## [Data]
══════════
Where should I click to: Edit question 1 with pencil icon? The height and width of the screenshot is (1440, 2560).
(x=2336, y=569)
══════════
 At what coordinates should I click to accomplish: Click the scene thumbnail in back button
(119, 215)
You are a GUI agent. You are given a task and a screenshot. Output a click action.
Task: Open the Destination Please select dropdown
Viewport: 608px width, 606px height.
══════════
## [Stated exercise]
Put the stretch of material from the line containing "You are a GUI" through the line containing "Viewport: 608px width, 606px height.", both included, into a Markdown table with the columns Row and Material line, skipping blank lines.

## [Exercise solution]
| Row | Material line |
|---|---|
| 1 | You are a GUI agent. You are given a task and a screenshot. Output a click action. |
| 2 | Task: Open the Destination Please select dropdown |
| 3 | Viewport: 608px width, 606px height. |